Exact copy without images: repeat every entry as written.

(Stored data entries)

_ _ _ _ _

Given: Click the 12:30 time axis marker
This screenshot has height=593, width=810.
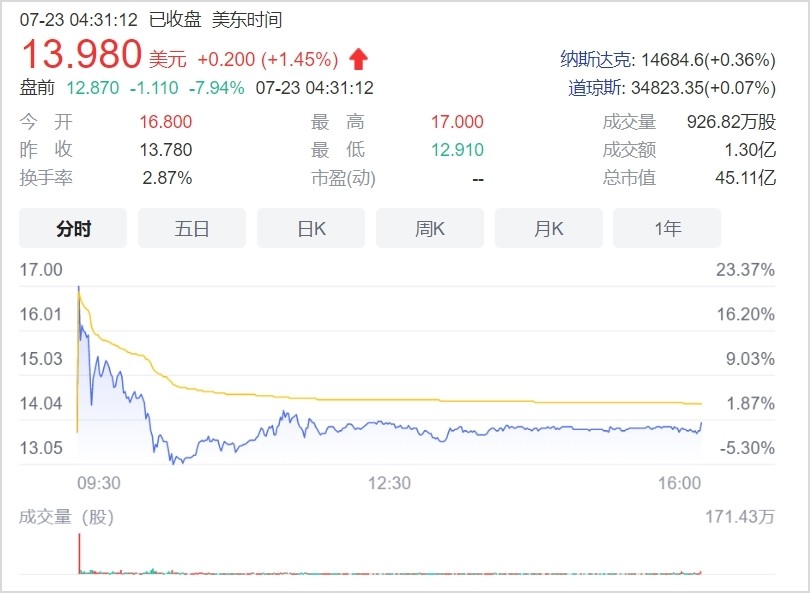Looking at the screenshot, I should [389, 483].
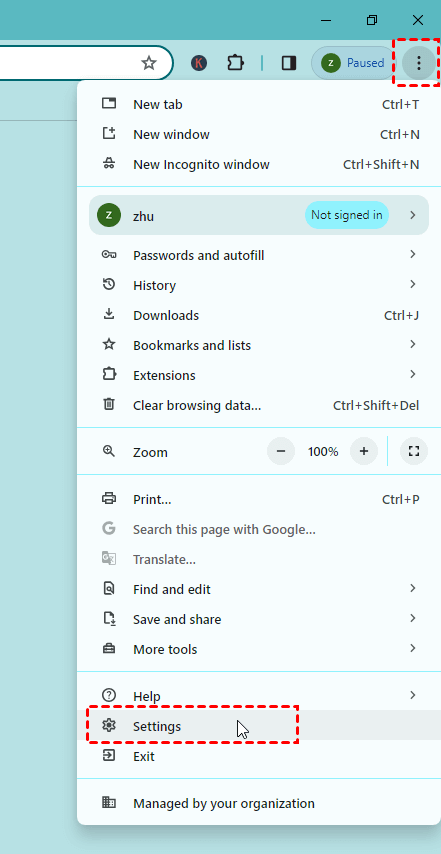Select New Incognito window

[259, 164]
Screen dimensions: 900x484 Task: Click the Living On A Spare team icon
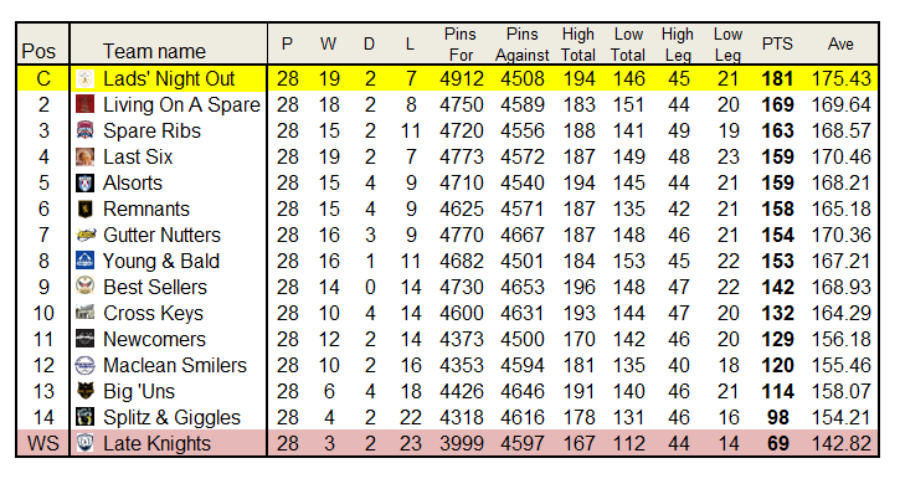[x=85, y=104]
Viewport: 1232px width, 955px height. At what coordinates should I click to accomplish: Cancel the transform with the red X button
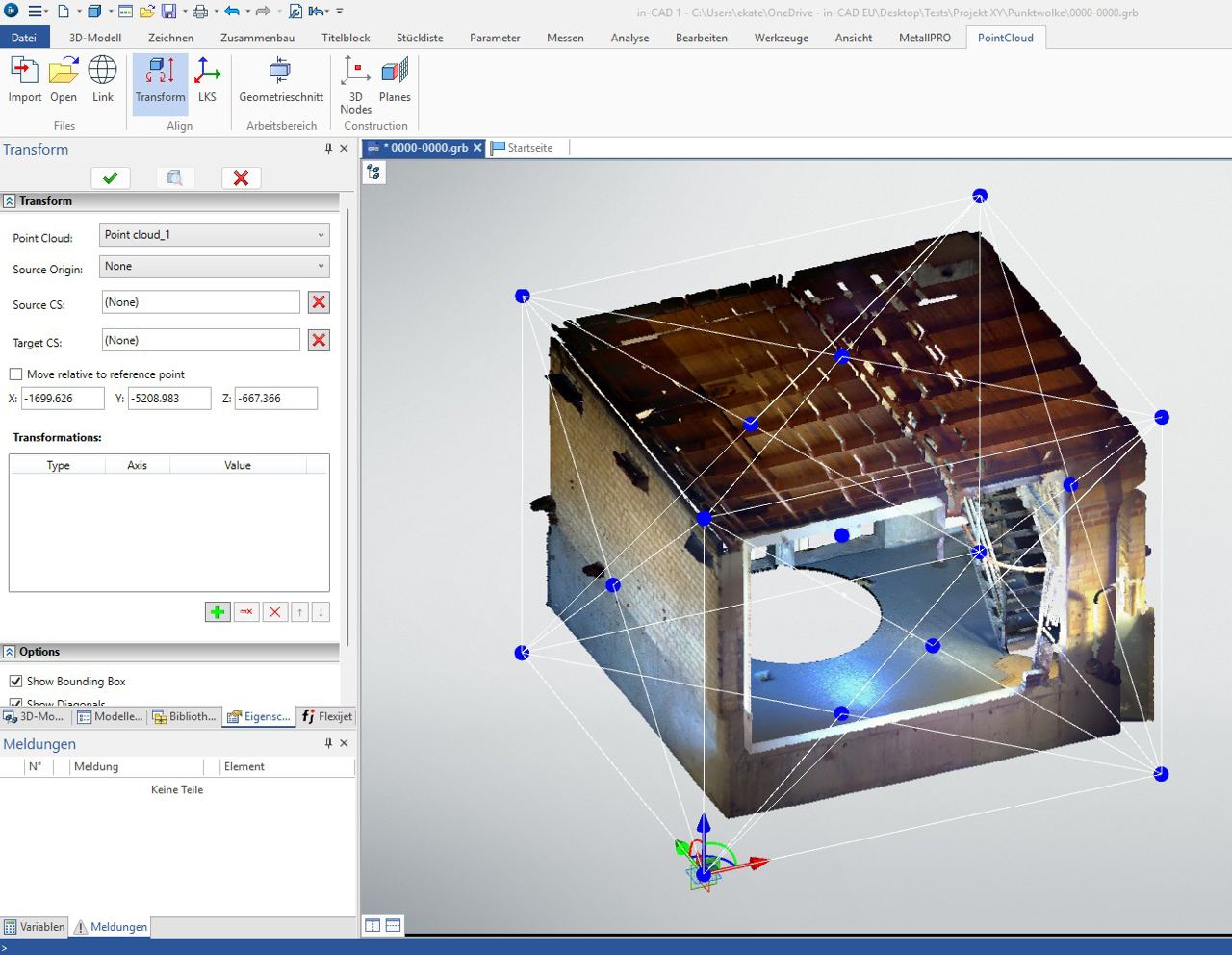[x=240, y=177]
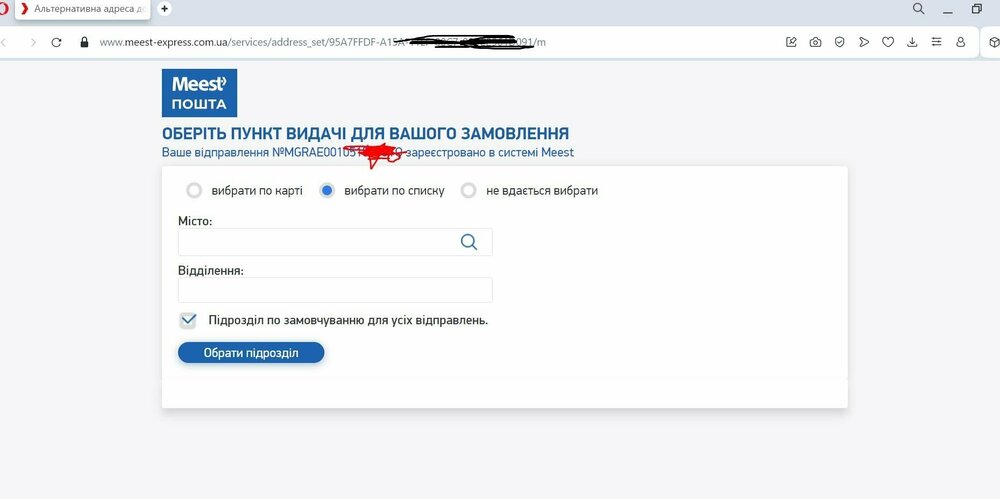Click the shield ad-blocker icon
1000x499 pixels.
(x=840, y=42)
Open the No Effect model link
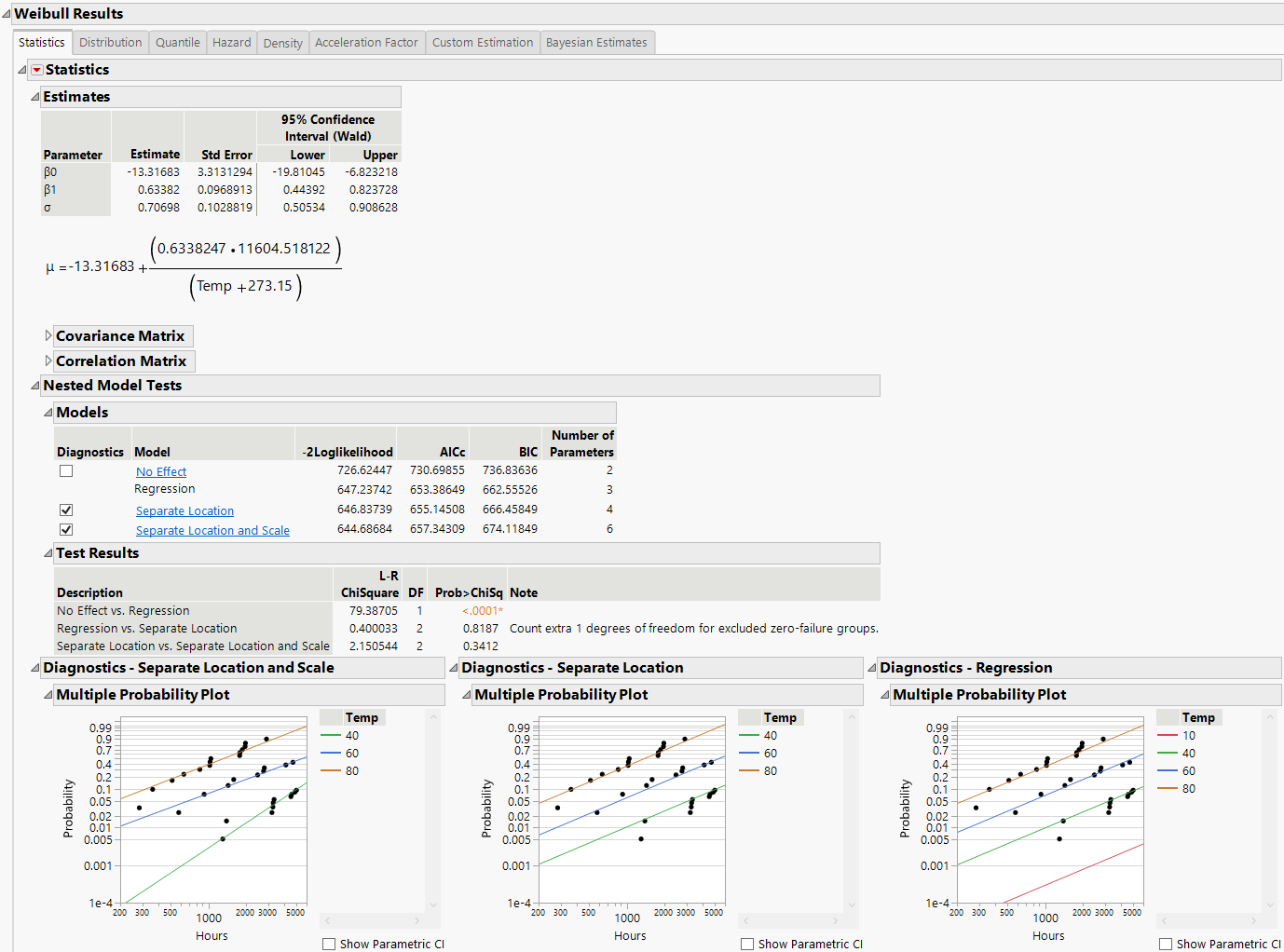The height and width of the screenshot is (952, 1284). [x=160, y=471]
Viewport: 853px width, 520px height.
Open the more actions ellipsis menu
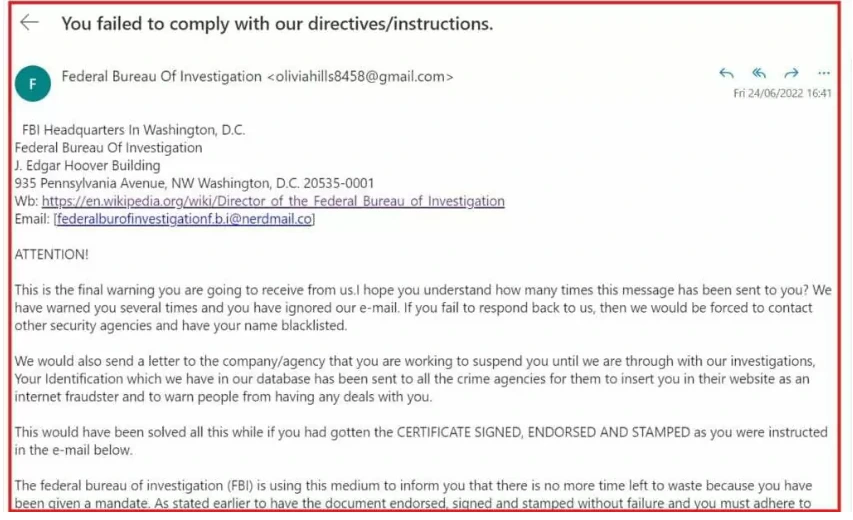pyautogui.click(x=824, y=73)
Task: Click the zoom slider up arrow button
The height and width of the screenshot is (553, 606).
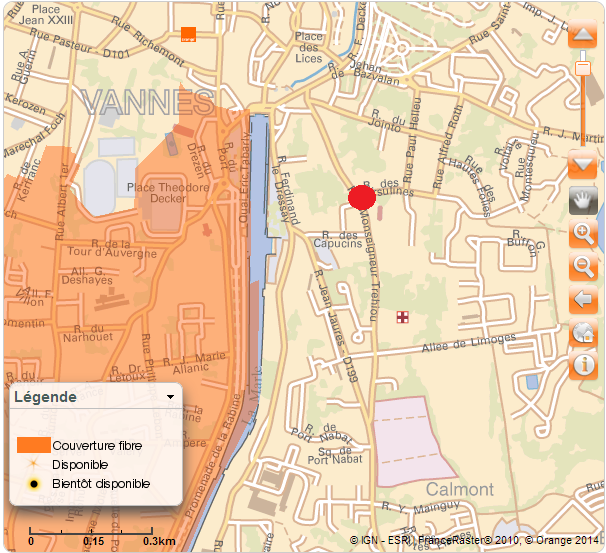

_ _ _ _ _

**Output**
Given: Click the 12:30 time axis marker
This screenshot has height=593, width=810.
Looking at the screenshot, I should [389, 483].
Select New Incognito window

[259, 164]
Screen dimensions: 900x484 Task: Click the Living On A Spare team icon
[x=85, y=104]
Viewport: 1232px width, 955px height. At what coordinates should I click to accomplish: Cancel the transform with the red X button
[x=240, y=177]
Click the shield ad-blocker icon
1000x499 pixels.
(x=840, y=42)
Open the No Effect model link
The height and width of the screenshot is (952, 1284). [x=160, y=471]
Viewport: 853px width, 520px height.
Open the more actions ellipsis menu
pyautogui.click(x=824, y=73)
Task: Click the zoom slider up arrow button
The height and width of the screenshot is (553, 606).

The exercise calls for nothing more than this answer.